Os motoristas de matérias perigosas querem o que, asseguram, lhes foi prometido: um aumento gradual do salário base de 100 euros nos próximos três anos — que a ANTRAM diz que nunca lhes garantiu (na visão dos patrões do setor, um documento posterior ao acordo de princípio revogou essa proposta). E o respeito pelo pagamento das horas extraordinárias. Os sindicatos insistem que há “má-fé negocial”. Como chegámos até aqui? E para onde caminham as negociações? Esta é a cronologia do que que sabe que aconteceu e do que pode vir a acontecer.

Greve de abril causou filas de trânsito — algumas de quilómetros — em vários postos de abastecimento do país.

Uma cronologia de acordos e desentendimentos

2015 — Criado o Sindicato Independente dos Motoristas de Mercadorias (SIMM).

21 de dezembro de 2017 – Criada a Associação Nacional de Motoristas de Matérias Perigosas, que viria a dar origem ao Sindicato Nacional de Motoristas de Matérias Perigosas (SNMMP). Francisco São Bento, o presidente do SNMMP, é também o presidente da associação.

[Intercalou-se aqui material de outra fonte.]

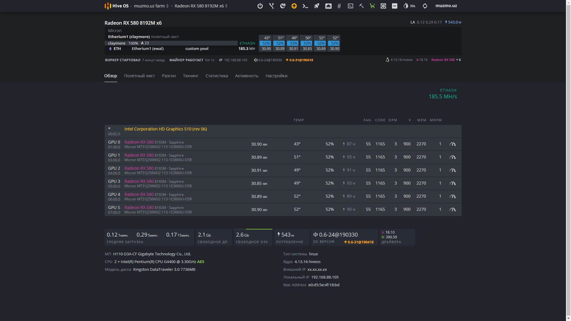Click the fan control icon
The height and width of the screenshot is (321, 571).
point(383,6)
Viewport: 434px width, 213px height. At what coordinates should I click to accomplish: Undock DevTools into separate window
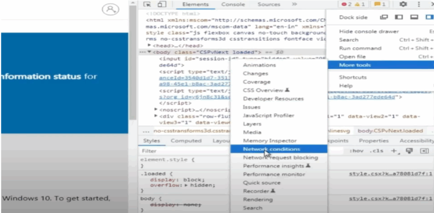pyautogui.click(x=384, y=17)
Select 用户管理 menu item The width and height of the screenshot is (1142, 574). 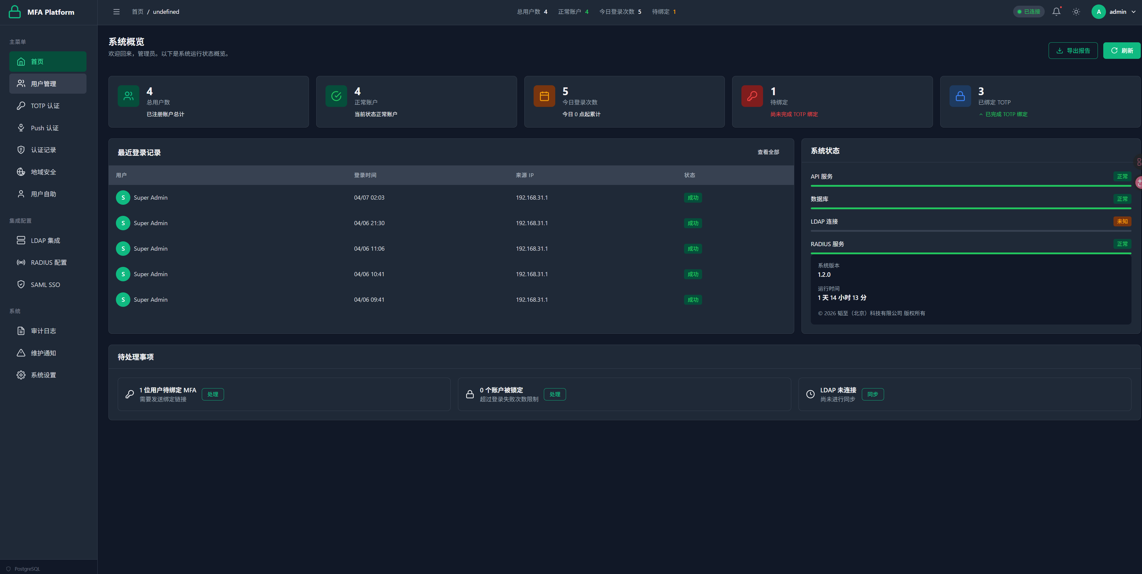(x=43, y=84)
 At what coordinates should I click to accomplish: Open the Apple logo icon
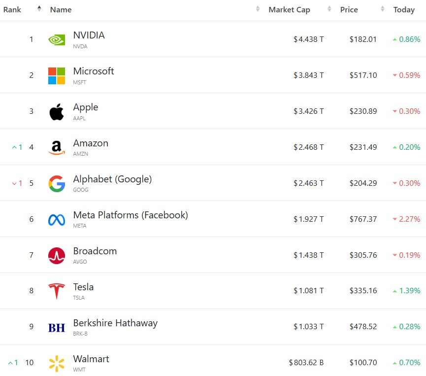coord(57,112)
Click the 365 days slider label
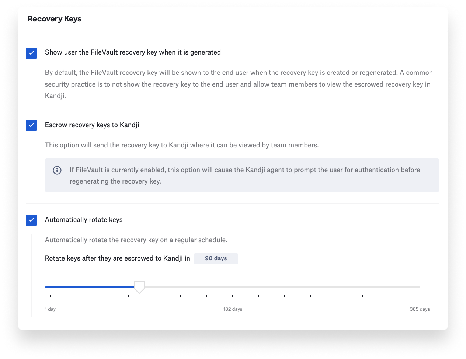This screenshot has height=359, width=466. 420,309
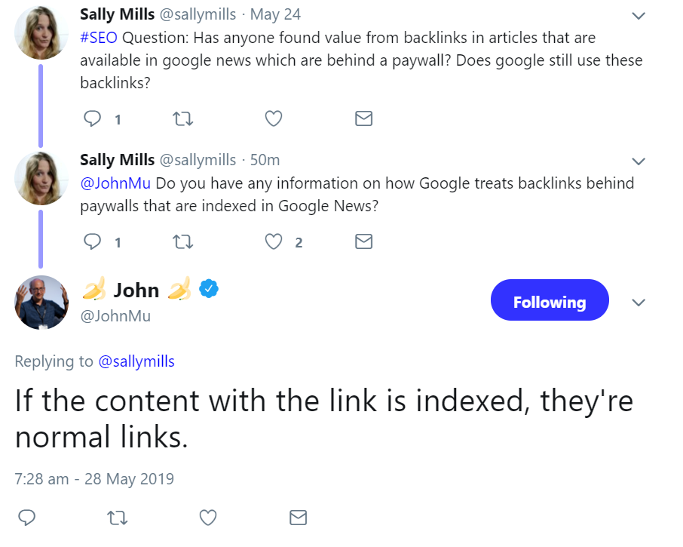Click John's profile picture
This screenshot has width=683, height=547.
click(41, 303)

15 de setembro de 2018 – Assinado um contrato coletivo de trabalho entre a ANTRAM e a FECTRANS que regula o setor. A assinatura culminou dois anos de negociações e mais de 20 anos sem alterações na legislação sobre a matéria. Ao Observador, o presidente do SNMMP, Francisco São Bento, disse que a assinatura do novo contrato coletivo foi “apressada” por causa das reivindicações que já se ouviam por parte dos motoristas de matérias perigosas, então organizados apenas na associação.

8 de novembro de 2018 — O Sindicato Nacional de Motoristas de Matérias Perigosas (SNMMP) é constituído como sindicato independente. A transição de Associação para sindicato visou garantir maior poder negocial.

00h01 do dia 15 de abril de 2019 — Início da greve, cujo pré-aviso foi entregue em 1 de abril. A meio do dia já havia constrangimentos em vários postos de abastecimento no país, sobretudo após comunicados de petrolíferas a antever cenários mais complicados de abastecimento.

16 de abril — Depois de lançado o caos, o Ministério das Infraestruturas e da Habitação, Pedro Nuno Santos, convoca, ao final do dia, a ANTRAM e o SNMMP para uma reunião, com o objetivo de clarificar os serviços mínimos. Não ficou, portanto, nenhum acordo fechado.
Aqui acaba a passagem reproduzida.